PASSAGE:
= Beginning of Section =

Kluge writes “container novels.” He picks a subject, throws every initial thought about that subject he has into the container, makes associations with those thoughts and throws them in, and them makes associations with the associations and throws them in too, and just keeps going until he’s emptied that subject of associations to his satisfaction. He uses facts, and memoir, and fiction, and often rolls all three together until you’re completely uncertain of what you’re standing on and have no choice but to lurch forward into Kluge’s next memory or factoid or fabrication. It’s a completely mad way to write a book and I’m enthralled by it.
I mean:
A second genus of creatures that could have embarked on the journey towards modern-day intelligence (according to an online commentary posted by Alfred.BOT.de, much admired in China) is the medusa jellyfish. They possess cells that are presumably crossed with quantum pairs found in one of the early clusters of galaxies within the Coma Berenices constellation.
And perhaps here Kluge cops to his mad method, just a little bit:
The imagination is an animal that can take flight like a horse. But just as the horse can be used for attacking by making it take flight, running so quickly that no individual rider can bring the animal’s mass to rest (without control, the rider squats atop the horse and has to make sure he’s not bucked off), the imagination storms every mountain and wall of reality with its ladders and bundles of fire. That is how nineteenth-century German novelist Theodor Fontane described it. It is not suitable for a system like Wikipedia. It does not care much for coherence, context and facts. It is a POLITICAL ANIMAL and conducts itself in swarms.
Everything is done as a fragment, anywhere between three lines and six pages. All just notes thrown into the container of Kong. Geology, science fiction, astrology, WW2 memoirs, pen portraits of a hundred fictional people, the animal kingdom, Jack the Ripper, lightning, architecture…
I’m amazed that so little of his work has been translated into English. If you loved Umberto Eco but would have liked him to be a little crazier and maybe microdosing, then Kluge is for you. He is kind and warm and conscious and playful but he also gives no fucks.

= End of Section =

DATA LISTING:
= Beginning of Section =

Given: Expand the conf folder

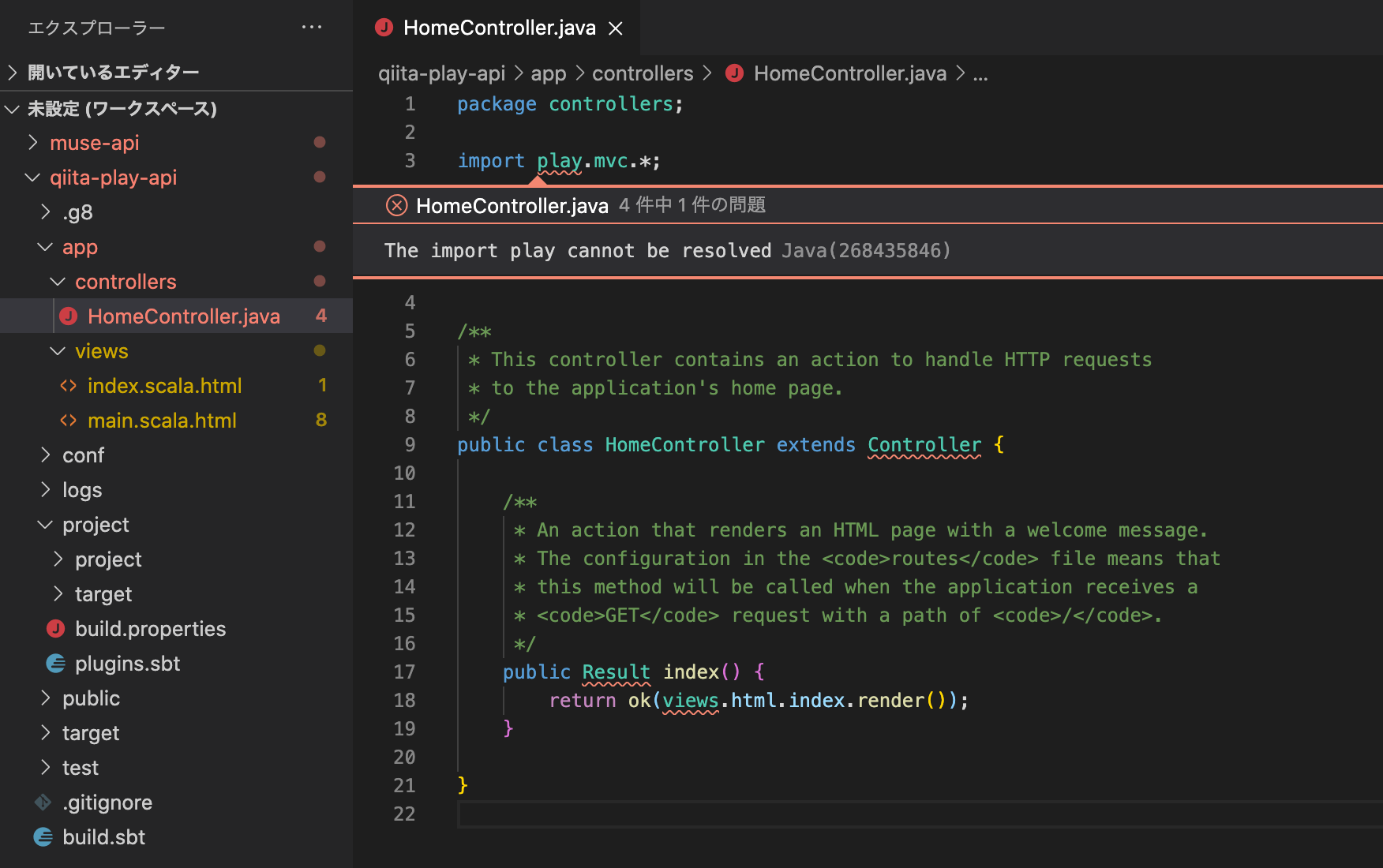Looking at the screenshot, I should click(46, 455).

= End of Section =
= Beginning of Section =

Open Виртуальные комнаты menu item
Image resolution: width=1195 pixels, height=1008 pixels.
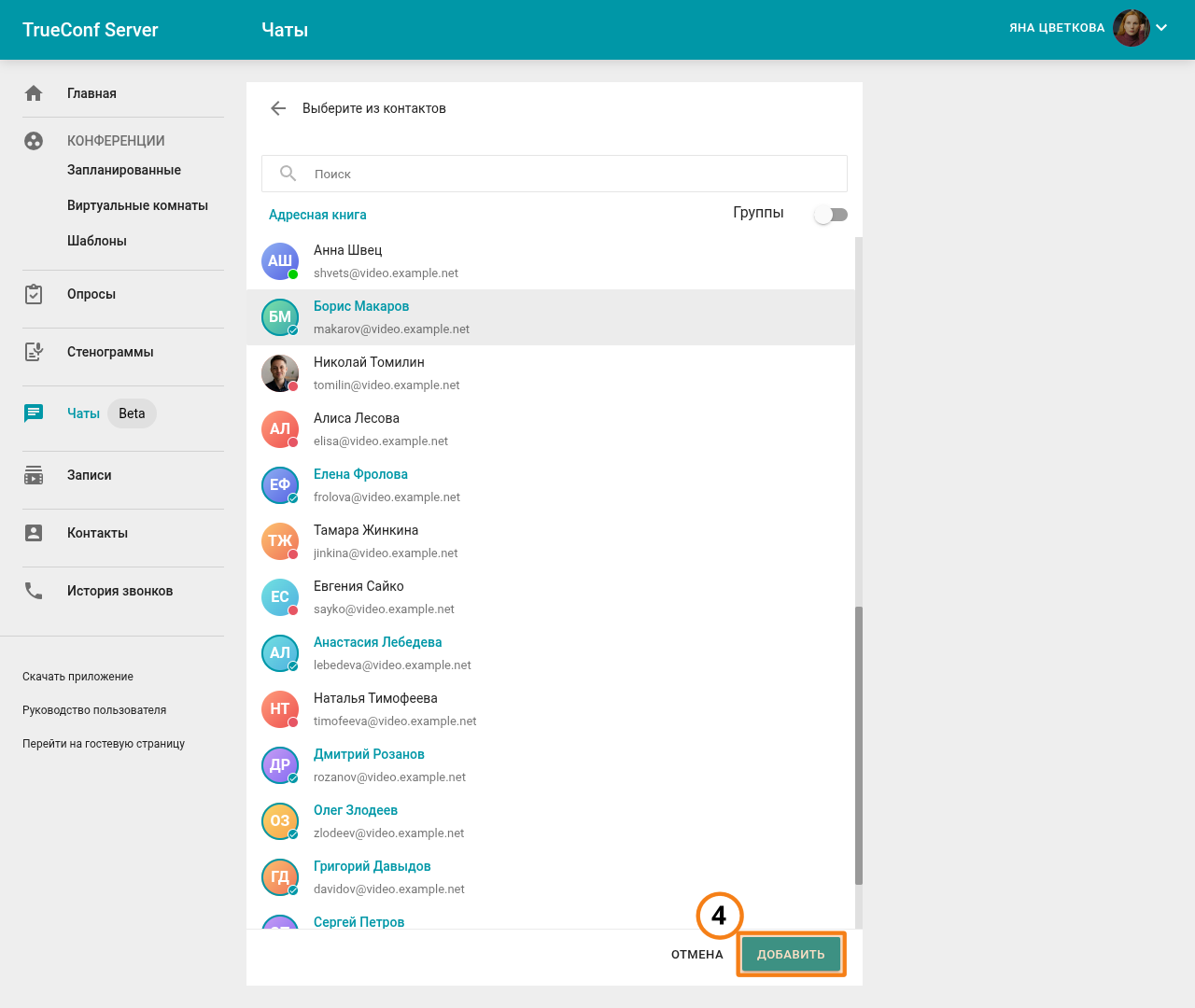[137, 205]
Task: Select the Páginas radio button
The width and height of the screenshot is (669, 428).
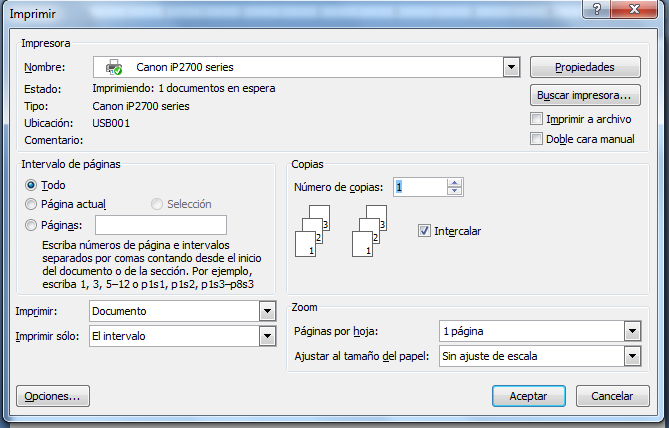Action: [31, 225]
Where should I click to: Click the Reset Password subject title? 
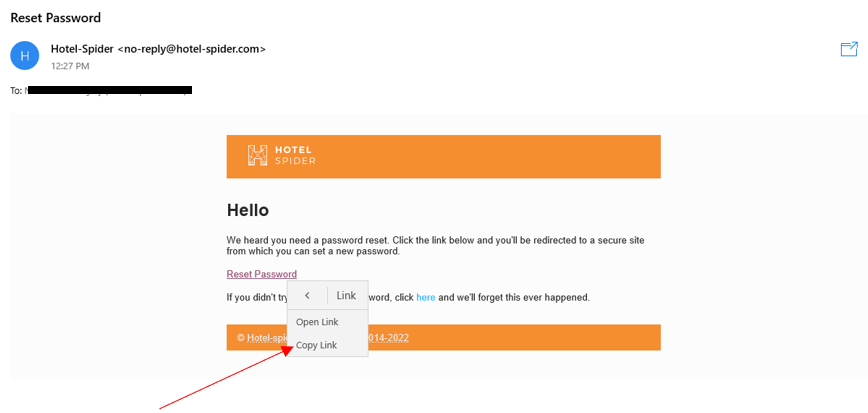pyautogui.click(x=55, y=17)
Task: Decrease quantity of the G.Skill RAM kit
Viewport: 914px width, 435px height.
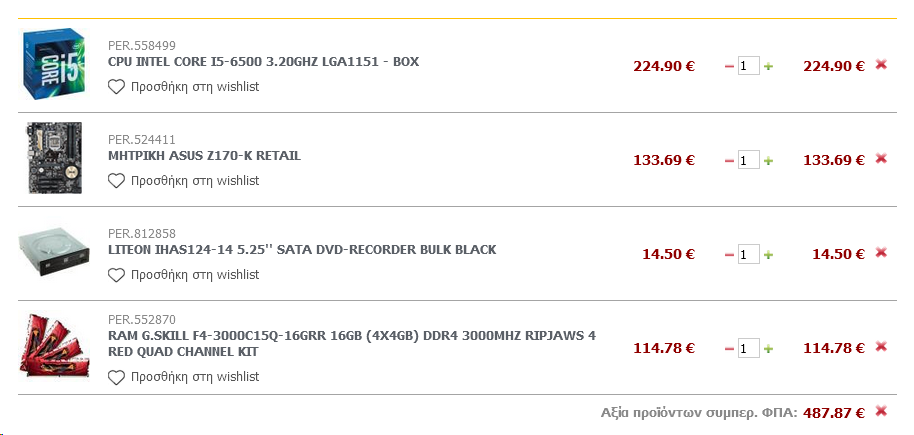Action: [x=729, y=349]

= End of Section =

TASKS AND EXERCISES:
A. In the passage about Kluge, how long can the fragments be?
B. Reproduce the portion of the passage about Kluge that begins at the words "And perhaps here" and stops after "itself in swarms.".
This material has no connection to the passage about Kluge.

ANSWERS TO THE EXERCISES:
A. They run anywhere between three lines and six pages.

B.
And perhaps here Kluge cops to his mad method, just a little bit:
The imagination is an animal that can take flight like a horse. But just as the horse can be used for attacking by making it take flight, running so quickly that no individual rider can bring the animal’s mass to rest (without control, the rider squats atop the horse and has to make sure he’s not bucked off), the imagination storms every mountain and wall of reality with its ladders and bundles of fire. That is how nineteenth-century German novelist Theodor Fontane described it. It is not suitable for a system like Wikipedia. It does not care much for coherence, context and facts. It is a POLITICAL ANIMAL and conducts itself in swarms.